Next ‘supermoon’, the Pink Moon, to rise Monday


The Angel Moroni statue is shown atop the Salt Lake Temple of The Church of Jesus Christ of Latter-day Saints as the super pink moon rises, Tuesday, April 7, 2020, in Salt Lake City. (AP Photo/Rick Bowmer)

(ABC4) – The year’s first supermoon will rise before the end of April.

You’ll be able to see the Full Pink Moon on Monday, April 26, according to the Farmers’ Almanac.

The second supermoon of 2021 – the Full Flower Moon – will rise a month later on May 26.

The Full Pink Moon should be visible after sunset, reaching its peak around 11:30 p.m. The Pink Moon won’t actually appear pink in hue. The Almanac reports that the moon will be golden in color near the horizon and fade to bright white as it glides overhead.

The Pink Moon reportedly got its name because it corresponded with the early springtime bloom of the wildflower phlox subulata, commonly known as “moss pink.”

What is a supermoon?

The eye-catching supermoons are caused by the shape of the Moon’s orbit, NASA explains. Because it rounds the Earth on an oval path, the Moon reaches the point farthest from and closest to the Earth during the month it takes to complete the journey.
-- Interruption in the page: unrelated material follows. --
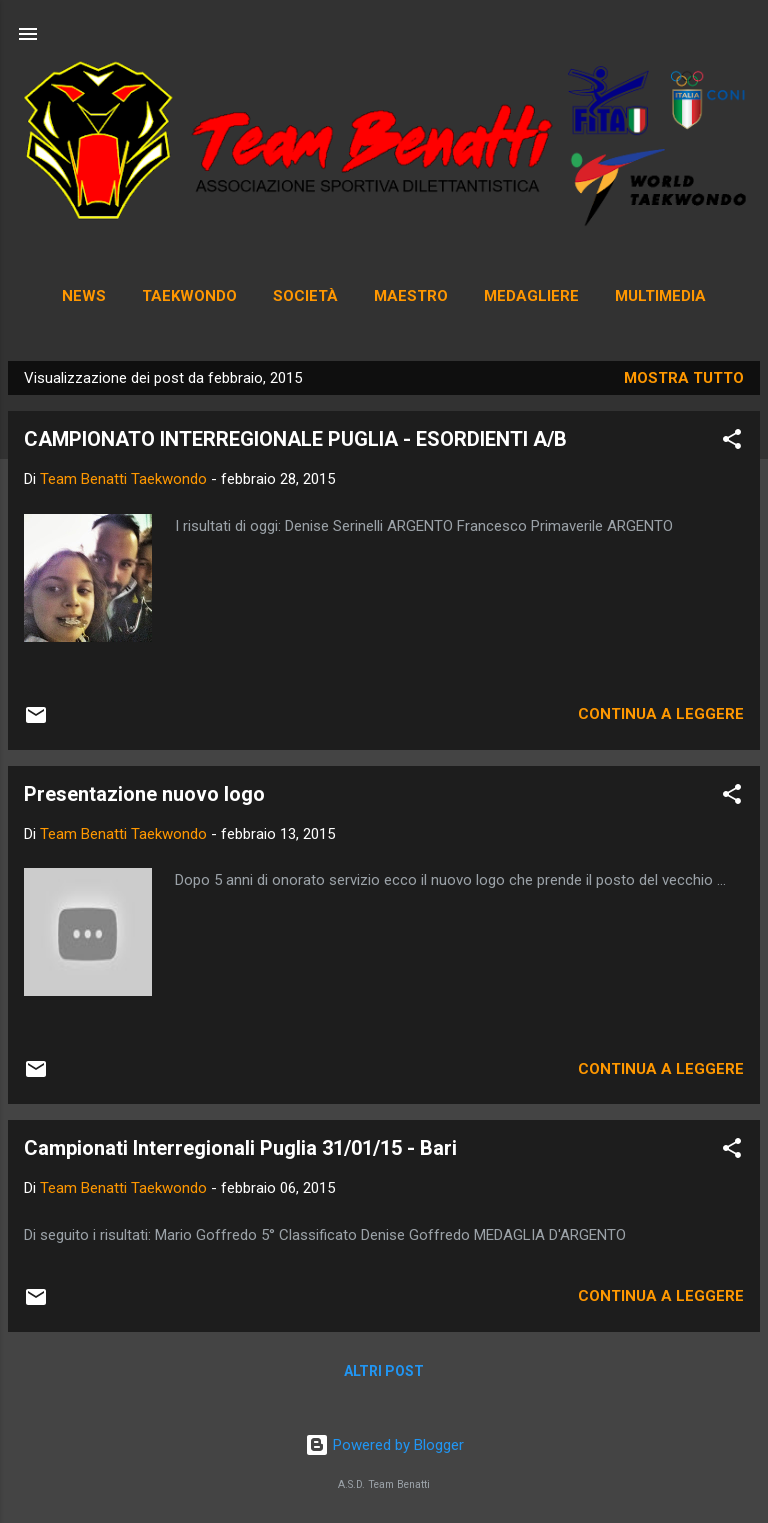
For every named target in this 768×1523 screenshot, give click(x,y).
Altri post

To reach supermoon status, most say the Moon must be at that furthest point – or the perigee position – at the same time that it is in the “full” or “new” phase. The full phase occurs when the Earth is between the Moon and Sun and the new phase happens when the Moon is between the Earth and Sun.

The Farmers’ Almanac says that when we see a supermoon, the Moon can appear up to 14% larger and 30% brighter than a normal full Moon.

How common are supermoons?

Since the term “supermoon” was coined by astrologer Richard Noelle in 1979, they have become more popular over the last decade, according to NASA.

Depending on how you describe a supermoon, there are usually two to four full supermoons in a row and two to four new supermoons in a row. But, since we can’t see a new Moon (except for when it eclipses the Sun), NASA explains that the public’s attention is usually drawn to the full Moon supermoons.

What’s the next celestial event?

While stunning events happen in the night sky daily, NASA says the annual Eta-Aquariid meteor shower – active from April 19 through May 28 – will peak the morning of May 6.